*AIM OF THE TASK*. From the entries below, copy out all lines holding "computer".
START MATERIAL PROVIDED
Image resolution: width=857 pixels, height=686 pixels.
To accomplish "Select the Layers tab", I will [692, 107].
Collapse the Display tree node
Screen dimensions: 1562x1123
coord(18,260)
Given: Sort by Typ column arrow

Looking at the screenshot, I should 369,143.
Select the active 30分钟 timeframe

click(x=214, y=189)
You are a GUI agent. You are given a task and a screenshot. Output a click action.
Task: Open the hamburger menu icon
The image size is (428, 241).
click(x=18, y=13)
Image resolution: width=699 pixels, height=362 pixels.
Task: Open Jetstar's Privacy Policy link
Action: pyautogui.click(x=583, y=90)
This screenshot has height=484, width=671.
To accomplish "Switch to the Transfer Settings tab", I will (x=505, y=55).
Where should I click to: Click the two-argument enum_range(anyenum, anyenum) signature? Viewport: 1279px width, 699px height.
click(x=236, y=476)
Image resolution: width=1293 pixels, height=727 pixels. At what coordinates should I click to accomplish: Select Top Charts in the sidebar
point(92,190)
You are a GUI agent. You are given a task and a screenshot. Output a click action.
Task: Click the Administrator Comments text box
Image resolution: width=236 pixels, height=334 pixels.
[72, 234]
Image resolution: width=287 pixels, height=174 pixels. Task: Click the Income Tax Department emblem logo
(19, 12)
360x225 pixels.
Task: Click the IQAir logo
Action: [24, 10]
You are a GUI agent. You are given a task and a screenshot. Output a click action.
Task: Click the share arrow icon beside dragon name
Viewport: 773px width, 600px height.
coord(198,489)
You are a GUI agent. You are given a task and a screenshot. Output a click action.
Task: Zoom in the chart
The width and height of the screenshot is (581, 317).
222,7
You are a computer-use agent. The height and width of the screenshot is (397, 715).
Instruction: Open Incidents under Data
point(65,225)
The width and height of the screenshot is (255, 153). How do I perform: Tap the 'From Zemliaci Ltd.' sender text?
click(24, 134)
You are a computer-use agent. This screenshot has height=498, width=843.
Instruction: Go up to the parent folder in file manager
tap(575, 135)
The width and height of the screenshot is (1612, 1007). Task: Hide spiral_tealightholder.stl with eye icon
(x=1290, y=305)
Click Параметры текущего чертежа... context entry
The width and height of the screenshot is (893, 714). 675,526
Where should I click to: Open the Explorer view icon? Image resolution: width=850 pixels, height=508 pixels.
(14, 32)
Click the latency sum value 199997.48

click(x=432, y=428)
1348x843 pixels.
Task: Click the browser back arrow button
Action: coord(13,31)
END MATERIAL PROVIDED
*ANSWER SPACE*.
You are a computer-use agent. The height and width of the screenshot is (397, 715).
You are a computer-use agent. This screenshot has height=498, width=843.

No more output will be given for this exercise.